→ Task details:
Among the entries, which lines carry the string "Petro"? Copy each of them.

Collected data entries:
────────────────

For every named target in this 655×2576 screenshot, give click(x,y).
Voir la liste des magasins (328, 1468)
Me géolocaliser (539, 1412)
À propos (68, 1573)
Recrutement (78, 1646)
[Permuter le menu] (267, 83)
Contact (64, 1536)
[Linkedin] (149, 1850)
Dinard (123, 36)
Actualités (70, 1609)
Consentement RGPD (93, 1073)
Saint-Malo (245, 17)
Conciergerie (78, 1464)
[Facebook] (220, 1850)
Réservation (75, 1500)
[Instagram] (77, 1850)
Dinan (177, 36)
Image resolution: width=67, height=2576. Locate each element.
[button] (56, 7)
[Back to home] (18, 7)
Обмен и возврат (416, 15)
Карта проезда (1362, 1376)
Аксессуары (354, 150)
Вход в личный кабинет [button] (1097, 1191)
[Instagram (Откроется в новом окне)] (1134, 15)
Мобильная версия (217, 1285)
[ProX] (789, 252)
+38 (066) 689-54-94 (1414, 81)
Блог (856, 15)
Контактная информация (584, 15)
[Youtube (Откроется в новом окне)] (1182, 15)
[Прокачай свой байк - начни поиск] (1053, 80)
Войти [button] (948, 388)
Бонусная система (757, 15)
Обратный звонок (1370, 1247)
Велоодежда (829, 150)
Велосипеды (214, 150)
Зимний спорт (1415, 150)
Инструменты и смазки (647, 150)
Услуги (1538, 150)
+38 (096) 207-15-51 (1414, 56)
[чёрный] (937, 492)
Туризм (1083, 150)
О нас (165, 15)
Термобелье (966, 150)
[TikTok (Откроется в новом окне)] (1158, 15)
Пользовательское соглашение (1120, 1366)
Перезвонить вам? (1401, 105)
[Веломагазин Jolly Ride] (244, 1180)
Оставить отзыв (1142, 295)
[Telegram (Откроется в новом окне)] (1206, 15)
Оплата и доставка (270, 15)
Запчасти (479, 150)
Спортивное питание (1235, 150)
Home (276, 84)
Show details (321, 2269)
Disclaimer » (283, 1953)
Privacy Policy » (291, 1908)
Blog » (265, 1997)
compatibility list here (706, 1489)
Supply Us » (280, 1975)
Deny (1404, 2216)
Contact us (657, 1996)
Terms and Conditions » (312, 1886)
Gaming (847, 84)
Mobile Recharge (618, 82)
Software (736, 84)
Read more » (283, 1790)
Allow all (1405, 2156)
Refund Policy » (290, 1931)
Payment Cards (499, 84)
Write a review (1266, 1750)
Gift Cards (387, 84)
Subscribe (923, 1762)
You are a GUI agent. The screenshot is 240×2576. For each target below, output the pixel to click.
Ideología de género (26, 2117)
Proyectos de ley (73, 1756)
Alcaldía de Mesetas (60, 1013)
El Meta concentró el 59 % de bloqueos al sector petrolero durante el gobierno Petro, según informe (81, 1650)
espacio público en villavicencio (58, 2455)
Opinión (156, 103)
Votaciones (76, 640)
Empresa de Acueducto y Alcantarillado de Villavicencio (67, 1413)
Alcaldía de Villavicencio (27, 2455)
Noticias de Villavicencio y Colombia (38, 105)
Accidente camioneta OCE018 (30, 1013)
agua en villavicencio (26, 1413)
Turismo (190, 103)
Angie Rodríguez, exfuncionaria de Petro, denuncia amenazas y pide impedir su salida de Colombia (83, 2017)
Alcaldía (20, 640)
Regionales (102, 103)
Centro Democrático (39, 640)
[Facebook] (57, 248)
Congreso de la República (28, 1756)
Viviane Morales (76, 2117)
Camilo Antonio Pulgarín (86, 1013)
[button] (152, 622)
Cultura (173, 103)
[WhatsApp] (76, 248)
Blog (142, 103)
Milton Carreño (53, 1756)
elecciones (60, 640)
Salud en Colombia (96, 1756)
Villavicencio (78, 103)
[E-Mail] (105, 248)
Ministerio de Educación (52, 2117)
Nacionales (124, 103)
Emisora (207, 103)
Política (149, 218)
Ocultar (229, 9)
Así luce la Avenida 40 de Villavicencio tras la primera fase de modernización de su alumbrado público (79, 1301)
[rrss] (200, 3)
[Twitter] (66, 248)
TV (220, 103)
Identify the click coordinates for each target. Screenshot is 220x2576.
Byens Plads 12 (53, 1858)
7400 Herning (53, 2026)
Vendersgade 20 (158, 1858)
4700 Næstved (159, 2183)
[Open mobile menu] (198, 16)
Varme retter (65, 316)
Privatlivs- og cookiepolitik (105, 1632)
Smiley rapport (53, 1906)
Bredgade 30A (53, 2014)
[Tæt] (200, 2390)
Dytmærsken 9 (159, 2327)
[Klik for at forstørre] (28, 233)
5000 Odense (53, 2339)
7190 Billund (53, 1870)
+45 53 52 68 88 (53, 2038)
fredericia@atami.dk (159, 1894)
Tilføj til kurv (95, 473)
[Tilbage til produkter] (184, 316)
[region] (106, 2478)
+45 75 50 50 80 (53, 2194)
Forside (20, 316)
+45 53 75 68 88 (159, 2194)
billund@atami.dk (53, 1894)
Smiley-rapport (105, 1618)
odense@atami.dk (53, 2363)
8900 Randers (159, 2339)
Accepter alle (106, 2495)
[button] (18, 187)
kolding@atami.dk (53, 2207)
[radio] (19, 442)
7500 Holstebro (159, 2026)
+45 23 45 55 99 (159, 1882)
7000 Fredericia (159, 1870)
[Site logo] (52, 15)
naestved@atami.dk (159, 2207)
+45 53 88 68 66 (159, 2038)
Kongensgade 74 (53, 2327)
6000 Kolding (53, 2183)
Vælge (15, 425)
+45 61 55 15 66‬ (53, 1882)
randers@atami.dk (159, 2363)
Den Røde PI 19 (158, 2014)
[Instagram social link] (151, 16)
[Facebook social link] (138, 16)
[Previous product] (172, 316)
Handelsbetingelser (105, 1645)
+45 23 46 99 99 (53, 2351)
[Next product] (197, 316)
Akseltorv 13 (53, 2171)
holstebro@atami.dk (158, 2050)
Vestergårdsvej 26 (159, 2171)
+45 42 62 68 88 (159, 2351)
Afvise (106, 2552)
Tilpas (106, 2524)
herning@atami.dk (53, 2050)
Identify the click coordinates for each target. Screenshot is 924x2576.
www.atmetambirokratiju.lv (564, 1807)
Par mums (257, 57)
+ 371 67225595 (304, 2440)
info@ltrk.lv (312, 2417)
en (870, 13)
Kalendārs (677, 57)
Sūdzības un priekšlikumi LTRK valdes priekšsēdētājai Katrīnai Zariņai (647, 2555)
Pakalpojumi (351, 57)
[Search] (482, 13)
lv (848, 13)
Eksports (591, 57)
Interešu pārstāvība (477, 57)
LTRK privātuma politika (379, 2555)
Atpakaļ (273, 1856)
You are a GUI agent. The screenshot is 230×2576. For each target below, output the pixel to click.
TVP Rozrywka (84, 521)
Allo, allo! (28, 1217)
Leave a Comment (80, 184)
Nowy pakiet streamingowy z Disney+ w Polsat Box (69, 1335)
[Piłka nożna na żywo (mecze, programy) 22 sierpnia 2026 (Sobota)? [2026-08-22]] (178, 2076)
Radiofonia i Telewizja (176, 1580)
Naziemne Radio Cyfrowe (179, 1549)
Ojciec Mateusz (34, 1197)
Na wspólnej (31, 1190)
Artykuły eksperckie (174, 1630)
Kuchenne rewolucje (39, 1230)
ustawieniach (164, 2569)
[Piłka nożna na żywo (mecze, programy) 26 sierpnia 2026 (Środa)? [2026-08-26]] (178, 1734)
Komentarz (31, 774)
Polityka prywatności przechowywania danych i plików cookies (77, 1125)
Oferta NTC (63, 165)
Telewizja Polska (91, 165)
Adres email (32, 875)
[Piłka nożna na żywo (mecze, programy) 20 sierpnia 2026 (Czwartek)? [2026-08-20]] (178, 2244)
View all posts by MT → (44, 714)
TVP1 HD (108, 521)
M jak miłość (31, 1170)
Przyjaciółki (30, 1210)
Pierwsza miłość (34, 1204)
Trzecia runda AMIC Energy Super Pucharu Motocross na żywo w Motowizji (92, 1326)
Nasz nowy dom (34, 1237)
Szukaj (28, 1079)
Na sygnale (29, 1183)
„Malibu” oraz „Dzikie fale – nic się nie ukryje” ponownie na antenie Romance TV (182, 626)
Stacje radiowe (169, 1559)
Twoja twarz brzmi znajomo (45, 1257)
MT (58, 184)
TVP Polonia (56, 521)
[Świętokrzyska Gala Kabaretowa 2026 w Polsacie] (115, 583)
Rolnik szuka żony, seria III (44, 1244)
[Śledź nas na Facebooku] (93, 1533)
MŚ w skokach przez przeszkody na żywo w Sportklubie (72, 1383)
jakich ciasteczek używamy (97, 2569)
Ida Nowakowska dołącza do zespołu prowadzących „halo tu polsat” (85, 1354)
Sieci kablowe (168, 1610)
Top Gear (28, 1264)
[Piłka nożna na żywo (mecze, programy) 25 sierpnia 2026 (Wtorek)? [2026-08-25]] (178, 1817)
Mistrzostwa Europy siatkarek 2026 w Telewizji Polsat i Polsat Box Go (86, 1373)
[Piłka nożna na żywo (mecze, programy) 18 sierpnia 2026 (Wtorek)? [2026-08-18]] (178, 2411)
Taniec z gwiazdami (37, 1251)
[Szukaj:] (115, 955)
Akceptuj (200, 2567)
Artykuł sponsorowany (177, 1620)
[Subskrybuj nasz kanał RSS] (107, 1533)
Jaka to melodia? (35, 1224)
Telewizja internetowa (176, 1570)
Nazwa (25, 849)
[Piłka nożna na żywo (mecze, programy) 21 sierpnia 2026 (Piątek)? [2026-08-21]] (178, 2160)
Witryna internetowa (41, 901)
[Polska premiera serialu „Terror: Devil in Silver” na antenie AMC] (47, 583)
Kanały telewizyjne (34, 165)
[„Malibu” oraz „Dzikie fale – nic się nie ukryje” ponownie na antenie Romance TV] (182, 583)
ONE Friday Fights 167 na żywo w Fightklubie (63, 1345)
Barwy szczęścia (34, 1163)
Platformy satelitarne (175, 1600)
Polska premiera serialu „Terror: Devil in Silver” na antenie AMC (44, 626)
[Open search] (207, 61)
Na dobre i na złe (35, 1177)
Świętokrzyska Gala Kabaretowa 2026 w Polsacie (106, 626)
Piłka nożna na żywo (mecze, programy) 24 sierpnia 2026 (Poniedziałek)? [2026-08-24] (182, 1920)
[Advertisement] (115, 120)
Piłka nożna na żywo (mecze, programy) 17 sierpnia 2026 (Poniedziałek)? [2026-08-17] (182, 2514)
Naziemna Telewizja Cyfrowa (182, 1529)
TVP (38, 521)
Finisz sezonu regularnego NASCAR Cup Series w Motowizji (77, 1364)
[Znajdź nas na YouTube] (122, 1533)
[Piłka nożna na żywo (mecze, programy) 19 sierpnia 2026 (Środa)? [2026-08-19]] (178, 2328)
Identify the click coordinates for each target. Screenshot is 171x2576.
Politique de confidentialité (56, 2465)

────────────────

→ Answer section:
El Meta concentró el 59 % de bloqueos al sector petrolero durante el gobierno Petro, según informe (81, 1650)
Angie Rodríguez, exfuncionaria de Petro, denuncia amenazas y pide impedir su salida de Colombia (83, 2017)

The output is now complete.